<<<<
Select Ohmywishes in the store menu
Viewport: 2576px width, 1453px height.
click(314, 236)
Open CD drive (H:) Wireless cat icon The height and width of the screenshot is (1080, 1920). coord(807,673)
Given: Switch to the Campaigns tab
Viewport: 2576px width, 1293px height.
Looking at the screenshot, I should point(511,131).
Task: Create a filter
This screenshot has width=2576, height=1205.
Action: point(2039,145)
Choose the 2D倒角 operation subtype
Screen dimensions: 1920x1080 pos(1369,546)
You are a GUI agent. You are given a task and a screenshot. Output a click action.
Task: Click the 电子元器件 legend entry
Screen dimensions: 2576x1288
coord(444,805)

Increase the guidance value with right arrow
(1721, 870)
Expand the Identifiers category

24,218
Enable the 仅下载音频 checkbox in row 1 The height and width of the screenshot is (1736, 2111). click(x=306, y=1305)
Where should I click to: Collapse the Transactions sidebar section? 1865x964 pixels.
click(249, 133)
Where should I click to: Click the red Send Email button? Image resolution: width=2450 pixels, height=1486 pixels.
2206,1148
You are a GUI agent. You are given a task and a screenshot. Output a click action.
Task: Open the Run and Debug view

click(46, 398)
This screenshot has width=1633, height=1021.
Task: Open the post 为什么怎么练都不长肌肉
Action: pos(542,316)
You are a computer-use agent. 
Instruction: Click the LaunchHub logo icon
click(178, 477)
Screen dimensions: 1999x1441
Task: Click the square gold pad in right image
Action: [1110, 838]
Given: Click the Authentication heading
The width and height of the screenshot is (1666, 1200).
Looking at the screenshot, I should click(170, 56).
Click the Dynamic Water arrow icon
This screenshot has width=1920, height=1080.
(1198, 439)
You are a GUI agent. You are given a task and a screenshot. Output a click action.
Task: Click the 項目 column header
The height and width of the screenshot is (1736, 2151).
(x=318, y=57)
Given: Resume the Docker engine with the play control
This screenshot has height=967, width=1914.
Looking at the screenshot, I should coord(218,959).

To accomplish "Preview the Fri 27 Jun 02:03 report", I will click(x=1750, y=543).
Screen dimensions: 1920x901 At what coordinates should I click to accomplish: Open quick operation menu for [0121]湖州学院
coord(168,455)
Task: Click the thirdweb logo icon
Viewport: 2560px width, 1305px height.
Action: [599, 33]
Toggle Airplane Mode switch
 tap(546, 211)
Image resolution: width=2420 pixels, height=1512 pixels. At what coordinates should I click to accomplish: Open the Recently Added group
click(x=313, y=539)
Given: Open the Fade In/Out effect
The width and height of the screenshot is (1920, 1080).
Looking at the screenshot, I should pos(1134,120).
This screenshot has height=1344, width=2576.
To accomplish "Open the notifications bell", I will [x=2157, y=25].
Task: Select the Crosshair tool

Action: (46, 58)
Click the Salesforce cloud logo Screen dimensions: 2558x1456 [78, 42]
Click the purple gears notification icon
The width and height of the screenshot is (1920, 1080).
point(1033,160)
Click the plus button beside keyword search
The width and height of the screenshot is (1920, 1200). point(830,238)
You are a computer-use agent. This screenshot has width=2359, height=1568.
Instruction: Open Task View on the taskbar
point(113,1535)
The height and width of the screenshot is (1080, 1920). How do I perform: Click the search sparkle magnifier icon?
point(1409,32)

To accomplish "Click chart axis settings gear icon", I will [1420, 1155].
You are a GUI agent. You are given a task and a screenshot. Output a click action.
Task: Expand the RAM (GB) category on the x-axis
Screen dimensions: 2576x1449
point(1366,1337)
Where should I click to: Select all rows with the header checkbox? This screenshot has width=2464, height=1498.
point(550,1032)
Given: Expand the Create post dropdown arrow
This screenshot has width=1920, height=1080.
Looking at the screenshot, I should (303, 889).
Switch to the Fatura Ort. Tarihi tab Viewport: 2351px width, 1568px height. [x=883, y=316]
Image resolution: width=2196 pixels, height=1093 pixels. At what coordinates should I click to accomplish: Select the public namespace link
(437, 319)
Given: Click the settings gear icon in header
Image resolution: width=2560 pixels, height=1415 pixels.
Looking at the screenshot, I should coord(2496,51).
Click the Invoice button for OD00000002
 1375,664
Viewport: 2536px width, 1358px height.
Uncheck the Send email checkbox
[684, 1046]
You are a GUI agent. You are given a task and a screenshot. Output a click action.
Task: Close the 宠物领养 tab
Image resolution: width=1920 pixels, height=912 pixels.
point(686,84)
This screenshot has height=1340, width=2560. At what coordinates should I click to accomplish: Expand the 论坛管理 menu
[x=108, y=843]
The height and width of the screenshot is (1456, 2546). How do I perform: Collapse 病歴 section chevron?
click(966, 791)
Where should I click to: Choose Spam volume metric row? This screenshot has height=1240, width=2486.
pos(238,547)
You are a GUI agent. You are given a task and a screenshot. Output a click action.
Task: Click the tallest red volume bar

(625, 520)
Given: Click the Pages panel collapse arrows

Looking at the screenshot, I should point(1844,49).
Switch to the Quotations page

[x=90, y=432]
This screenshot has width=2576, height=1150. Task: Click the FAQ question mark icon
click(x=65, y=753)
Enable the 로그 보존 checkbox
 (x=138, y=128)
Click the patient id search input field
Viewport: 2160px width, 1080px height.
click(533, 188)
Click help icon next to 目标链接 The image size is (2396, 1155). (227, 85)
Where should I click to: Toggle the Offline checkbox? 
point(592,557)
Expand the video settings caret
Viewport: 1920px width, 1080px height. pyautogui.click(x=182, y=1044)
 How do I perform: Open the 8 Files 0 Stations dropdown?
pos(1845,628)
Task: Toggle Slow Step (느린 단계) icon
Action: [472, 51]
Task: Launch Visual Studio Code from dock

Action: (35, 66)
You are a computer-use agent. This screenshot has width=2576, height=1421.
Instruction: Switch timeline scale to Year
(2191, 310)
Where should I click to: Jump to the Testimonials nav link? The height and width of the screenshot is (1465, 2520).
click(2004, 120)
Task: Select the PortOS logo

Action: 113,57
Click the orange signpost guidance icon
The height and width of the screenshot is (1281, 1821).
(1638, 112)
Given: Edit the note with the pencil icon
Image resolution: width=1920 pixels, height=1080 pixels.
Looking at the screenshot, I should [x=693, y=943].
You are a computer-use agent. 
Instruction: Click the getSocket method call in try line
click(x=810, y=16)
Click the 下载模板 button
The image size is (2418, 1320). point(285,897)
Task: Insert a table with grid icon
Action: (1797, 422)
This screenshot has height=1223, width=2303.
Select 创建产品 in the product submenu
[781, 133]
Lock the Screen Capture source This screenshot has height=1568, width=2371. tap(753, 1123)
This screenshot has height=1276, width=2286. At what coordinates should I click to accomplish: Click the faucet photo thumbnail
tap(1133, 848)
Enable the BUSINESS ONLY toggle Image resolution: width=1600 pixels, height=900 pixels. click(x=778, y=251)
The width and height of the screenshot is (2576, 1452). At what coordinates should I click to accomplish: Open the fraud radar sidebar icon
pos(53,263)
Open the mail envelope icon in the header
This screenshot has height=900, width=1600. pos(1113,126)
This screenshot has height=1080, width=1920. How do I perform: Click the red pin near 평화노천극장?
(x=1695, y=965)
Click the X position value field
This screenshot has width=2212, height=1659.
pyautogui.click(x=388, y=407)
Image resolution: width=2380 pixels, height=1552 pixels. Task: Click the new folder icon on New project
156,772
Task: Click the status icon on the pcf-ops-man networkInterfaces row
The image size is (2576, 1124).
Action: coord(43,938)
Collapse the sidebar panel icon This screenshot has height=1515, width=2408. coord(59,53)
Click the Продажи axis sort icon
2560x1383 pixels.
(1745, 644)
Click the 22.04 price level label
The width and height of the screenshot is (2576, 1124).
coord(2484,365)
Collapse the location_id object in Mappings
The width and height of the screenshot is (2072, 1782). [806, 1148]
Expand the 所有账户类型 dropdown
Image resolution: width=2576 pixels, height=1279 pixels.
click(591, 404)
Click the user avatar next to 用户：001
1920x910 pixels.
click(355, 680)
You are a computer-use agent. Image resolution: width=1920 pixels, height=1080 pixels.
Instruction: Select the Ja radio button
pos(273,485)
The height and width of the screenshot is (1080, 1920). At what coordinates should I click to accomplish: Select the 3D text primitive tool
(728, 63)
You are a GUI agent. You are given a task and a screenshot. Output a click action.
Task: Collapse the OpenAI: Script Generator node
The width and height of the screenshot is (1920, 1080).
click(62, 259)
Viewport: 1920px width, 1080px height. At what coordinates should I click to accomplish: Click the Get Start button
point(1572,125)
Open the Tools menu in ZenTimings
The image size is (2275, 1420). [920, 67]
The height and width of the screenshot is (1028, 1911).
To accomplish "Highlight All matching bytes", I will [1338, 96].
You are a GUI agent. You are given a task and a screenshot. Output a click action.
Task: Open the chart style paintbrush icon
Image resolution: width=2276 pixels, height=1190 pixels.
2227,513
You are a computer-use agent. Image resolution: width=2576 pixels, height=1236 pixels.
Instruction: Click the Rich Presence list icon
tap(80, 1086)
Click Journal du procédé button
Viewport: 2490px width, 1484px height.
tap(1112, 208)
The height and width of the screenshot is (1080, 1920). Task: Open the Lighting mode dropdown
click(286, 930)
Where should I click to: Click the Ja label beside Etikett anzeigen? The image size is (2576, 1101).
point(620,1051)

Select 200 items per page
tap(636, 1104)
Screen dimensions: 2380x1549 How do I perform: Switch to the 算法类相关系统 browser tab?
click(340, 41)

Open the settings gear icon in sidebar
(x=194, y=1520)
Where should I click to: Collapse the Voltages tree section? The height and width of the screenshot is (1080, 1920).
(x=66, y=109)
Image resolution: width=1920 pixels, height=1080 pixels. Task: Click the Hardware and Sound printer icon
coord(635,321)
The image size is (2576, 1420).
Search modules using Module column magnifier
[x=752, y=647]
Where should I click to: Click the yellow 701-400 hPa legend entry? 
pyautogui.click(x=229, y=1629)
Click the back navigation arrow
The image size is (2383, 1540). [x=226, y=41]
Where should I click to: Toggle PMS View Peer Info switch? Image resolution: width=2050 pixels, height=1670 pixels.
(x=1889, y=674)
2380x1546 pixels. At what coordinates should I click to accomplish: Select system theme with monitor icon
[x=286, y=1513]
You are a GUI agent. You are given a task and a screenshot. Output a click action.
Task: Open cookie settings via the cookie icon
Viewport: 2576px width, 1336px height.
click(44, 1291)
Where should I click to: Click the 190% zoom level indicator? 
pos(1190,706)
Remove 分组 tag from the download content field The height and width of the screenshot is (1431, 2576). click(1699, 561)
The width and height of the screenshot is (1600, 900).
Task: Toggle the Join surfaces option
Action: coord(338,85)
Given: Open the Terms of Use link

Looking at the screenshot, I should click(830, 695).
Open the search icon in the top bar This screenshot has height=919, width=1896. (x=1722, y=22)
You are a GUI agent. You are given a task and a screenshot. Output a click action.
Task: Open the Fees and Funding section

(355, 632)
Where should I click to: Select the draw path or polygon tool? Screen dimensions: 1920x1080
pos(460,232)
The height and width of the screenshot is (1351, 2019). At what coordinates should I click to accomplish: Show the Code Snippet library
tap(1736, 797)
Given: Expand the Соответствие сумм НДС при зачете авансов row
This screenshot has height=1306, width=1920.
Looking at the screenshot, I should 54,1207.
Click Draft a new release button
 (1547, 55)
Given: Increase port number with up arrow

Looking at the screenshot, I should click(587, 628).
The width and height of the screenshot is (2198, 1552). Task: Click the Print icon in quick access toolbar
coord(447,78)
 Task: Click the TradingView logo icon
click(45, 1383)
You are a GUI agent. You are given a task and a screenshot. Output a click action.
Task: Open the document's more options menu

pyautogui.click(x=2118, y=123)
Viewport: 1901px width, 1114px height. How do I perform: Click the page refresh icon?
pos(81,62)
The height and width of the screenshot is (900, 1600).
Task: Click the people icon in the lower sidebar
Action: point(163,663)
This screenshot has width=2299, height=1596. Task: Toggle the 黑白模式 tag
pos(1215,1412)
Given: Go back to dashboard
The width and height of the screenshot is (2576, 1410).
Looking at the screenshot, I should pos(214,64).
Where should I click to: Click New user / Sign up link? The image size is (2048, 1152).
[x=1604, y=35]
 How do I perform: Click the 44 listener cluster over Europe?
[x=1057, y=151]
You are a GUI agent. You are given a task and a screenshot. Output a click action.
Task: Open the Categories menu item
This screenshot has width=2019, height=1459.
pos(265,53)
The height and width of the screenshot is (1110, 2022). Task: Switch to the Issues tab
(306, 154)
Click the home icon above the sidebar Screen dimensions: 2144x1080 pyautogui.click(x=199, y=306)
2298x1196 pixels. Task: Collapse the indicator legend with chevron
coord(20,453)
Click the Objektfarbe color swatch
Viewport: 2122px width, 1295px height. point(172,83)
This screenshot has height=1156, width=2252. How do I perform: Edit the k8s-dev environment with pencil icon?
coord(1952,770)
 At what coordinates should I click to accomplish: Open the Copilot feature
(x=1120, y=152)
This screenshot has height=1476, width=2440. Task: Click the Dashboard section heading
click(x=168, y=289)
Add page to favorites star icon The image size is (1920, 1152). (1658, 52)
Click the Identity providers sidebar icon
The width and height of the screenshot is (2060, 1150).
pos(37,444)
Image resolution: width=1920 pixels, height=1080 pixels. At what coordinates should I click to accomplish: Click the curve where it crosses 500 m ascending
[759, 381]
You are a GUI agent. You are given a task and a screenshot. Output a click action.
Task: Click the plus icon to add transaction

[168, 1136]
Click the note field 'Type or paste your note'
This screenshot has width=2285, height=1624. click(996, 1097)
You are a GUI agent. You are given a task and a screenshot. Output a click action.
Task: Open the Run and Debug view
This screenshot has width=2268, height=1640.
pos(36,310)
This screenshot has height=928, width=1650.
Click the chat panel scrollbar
>>>>
- What you are asked to do -
Lines with the word "will" in them are the answer; report each one from the data.

- Problem solution -
To accomplish "Preview the Fri 27 Jun 02:03 report", I will click(x=1750, y=543).
To accomplish "Open the notifications bell", I will [x=2157, y=25].
To accomplish "Click chart axis settings gear icon", I will [1420, 1155].
To accomplish "Highlight All matching bytes", I will [1338, 96].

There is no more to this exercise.